Lambda CI/CD Pipeline using AWS CodeBuild

Most of us, AWS and DevOps Architects, have been there, creating a Jenkins Pipeline and in the process try to find appropriate Jenkins plugin(s), deal with slow/stopped slaves by spinning up additional Jenkins slaves and create Cloudformations and Ansibles to install the code. I certainly use Jenkins a lot and in some cases it gets the job done quite well, however recently I was preparing for a demo on serverless security for a convention and created this Lambda Code Pipeline using only AWS Services which seems to run faster and has less moving parts, hence decided to share with you guys. The advantages are below:

1. No overhead of creating and maintaining Jenkins Master and Slaves (EC2s) saving you $$$
2. AWS Service ensures scalability and high availability (and in case of issues you take it to AWS directly rather than 3rd parties)
3. Simpler learning curve and faster to test
4. Let's admit it guys, it is super meta to use Lambda to deploy Lambda!

How does it work

Quite straightforward, above is the design diagram, below are steps with the github components, don't forget to check out the demo video (link in next section) to see the whole thing in action:

1. Git repository - Code repository where your Lambda resides along with buildspec.yml (more on this on #2 below). https://github.com/saha-rajdeep/github-codebuild
2. AWS Codebuild - This is where your code gets built and packaged. This is a python code build example. There are three parts to it - what to build, how to build and where to store outputs

buildspec.yml file on your git tells CodeBuild what libraries to install. You can run any pip install command for your code. Check the builsdpec.yml file from my git for reference - https://github.com/saha-rajdeep/github-codebuild/blob/master/buildspec.yml.
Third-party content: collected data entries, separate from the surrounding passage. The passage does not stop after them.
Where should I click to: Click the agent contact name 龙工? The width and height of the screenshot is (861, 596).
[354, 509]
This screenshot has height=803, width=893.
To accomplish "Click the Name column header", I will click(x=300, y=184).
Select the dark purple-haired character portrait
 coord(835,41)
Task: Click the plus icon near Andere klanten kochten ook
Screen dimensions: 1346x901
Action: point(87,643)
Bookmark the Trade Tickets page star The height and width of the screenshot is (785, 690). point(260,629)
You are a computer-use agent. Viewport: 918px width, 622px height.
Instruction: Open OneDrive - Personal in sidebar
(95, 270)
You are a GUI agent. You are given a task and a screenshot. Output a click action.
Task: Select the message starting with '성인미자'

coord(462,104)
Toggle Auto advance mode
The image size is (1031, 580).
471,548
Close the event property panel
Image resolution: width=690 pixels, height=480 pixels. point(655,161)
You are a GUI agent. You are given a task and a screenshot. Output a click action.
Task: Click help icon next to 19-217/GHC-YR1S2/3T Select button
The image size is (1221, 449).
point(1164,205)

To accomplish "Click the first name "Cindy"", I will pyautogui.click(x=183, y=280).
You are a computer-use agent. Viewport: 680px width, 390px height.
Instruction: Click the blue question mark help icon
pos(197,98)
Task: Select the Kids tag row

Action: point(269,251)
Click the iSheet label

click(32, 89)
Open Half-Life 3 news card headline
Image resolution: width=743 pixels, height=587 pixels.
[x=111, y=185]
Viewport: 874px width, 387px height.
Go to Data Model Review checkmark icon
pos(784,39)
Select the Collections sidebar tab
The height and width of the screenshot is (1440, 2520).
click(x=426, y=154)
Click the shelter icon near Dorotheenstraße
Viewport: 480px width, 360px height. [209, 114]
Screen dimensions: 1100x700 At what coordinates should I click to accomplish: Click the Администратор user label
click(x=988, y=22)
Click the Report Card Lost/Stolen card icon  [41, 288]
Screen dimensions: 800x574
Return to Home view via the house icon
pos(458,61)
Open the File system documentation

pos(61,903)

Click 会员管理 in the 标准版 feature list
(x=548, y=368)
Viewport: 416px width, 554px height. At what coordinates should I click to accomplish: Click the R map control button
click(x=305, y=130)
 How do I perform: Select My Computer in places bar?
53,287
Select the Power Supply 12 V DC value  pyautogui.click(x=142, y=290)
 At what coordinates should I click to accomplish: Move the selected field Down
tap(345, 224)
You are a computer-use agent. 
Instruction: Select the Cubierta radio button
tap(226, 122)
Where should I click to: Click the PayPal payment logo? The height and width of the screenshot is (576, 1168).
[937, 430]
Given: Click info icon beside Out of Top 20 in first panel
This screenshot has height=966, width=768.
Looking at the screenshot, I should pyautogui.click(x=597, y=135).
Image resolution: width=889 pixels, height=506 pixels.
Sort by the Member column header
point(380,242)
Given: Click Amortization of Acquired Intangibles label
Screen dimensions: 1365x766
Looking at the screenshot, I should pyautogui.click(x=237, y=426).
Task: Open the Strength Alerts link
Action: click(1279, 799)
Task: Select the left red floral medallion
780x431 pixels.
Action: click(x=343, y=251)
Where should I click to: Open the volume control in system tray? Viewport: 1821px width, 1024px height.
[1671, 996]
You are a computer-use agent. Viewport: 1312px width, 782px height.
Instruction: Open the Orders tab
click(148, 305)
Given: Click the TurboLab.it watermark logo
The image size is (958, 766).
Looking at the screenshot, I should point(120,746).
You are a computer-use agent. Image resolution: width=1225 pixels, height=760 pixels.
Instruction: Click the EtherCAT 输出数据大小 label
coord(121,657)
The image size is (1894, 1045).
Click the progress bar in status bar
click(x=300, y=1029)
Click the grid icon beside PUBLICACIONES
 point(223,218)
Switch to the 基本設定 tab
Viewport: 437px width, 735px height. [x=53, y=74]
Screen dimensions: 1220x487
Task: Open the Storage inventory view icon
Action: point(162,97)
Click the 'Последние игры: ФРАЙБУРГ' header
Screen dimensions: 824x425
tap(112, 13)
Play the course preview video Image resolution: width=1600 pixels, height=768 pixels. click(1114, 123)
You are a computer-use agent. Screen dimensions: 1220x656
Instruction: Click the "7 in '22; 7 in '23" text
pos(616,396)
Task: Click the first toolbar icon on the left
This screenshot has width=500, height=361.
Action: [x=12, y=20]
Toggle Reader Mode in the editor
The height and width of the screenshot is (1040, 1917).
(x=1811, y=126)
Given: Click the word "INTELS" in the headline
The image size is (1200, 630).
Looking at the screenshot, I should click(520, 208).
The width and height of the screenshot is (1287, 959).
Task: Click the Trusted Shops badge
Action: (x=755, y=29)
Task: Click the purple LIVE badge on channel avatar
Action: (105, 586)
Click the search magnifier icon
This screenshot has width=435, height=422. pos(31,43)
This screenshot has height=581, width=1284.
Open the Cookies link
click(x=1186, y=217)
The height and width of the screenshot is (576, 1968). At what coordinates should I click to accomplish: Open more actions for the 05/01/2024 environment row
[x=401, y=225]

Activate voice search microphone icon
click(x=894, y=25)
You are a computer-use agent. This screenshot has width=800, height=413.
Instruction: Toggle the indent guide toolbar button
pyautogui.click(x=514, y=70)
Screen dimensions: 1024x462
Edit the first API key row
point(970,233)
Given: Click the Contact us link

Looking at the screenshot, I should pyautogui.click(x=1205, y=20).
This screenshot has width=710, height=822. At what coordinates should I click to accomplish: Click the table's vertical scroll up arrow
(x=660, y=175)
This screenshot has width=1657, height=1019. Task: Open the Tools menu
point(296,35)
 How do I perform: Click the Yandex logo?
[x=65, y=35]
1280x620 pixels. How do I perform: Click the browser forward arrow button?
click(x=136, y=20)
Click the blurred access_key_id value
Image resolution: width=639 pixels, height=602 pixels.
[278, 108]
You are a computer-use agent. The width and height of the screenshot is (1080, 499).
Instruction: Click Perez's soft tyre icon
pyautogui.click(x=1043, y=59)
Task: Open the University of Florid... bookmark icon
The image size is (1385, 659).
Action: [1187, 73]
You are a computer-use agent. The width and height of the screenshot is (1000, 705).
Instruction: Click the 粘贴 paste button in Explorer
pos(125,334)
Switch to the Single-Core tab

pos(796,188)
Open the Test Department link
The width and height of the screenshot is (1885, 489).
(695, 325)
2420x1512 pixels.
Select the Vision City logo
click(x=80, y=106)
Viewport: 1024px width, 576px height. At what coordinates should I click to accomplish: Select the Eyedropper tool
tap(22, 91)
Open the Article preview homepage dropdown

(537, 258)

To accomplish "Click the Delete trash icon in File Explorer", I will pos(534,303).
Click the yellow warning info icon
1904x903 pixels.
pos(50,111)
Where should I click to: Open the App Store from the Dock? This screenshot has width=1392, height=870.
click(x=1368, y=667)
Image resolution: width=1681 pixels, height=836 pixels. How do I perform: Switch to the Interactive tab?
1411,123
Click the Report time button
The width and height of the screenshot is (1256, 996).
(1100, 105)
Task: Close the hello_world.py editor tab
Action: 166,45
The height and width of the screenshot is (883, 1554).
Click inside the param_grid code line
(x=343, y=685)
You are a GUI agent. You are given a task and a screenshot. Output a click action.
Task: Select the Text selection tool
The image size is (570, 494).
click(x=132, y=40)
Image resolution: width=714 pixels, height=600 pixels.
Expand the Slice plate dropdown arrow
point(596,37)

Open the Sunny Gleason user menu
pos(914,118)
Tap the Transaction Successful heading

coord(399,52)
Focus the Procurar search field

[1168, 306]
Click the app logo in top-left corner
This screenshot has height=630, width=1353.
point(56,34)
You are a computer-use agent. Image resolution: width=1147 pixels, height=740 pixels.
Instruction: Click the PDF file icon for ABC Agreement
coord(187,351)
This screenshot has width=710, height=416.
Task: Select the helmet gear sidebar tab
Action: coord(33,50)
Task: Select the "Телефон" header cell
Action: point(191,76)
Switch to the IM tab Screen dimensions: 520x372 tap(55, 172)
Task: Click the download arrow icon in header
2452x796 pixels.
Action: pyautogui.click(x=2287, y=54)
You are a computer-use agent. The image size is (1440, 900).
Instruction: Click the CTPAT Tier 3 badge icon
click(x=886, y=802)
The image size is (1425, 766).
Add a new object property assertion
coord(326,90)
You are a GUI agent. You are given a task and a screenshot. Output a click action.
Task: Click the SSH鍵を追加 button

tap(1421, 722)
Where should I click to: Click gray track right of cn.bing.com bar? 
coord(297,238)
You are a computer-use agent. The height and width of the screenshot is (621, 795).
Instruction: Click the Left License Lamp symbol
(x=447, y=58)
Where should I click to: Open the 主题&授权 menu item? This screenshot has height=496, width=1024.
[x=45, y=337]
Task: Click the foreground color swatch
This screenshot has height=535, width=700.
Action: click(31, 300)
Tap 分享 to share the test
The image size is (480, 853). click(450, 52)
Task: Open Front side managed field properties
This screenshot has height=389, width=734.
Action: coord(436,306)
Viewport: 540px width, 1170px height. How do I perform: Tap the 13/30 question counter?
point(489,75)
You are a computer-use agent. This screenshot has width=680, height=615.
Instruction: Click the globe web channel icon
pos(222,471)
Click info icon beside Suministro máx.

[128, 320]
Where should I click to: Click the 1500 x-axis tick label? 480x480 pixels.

3. Once the zip package goes the S3 bucket, trigger a deployment lambda to grab that zip and deploy the lambda from the zip. Deployment lambda - https://github.com/saha-rajdeep/Lambda/blob/master/lambda_deployer.js.

Please note - this is quite simple version for demo, currently it just creates the Lambda, you can enhance it to update the lambda as well if lambda already exists. I grabbed the original Lambda from this blog: https://aws.amazon.com/blogs/compute/new-deployment-options-for-aws-lambda/ and tweaked a little.

Demo in Action

Please check out the video below to see the whole thing in action.

Hopefully this gives you ideas about moving some parts of your DevOps toolchain to AWS. As I mentioned before, this is for a bigger Serverless Security talk (reason why the video ends kind of abruptly), once the actual conference is done, I'd share the slides and full video highlighting some interesting aspects of Serverless Security. Till then, Happy Experimenting!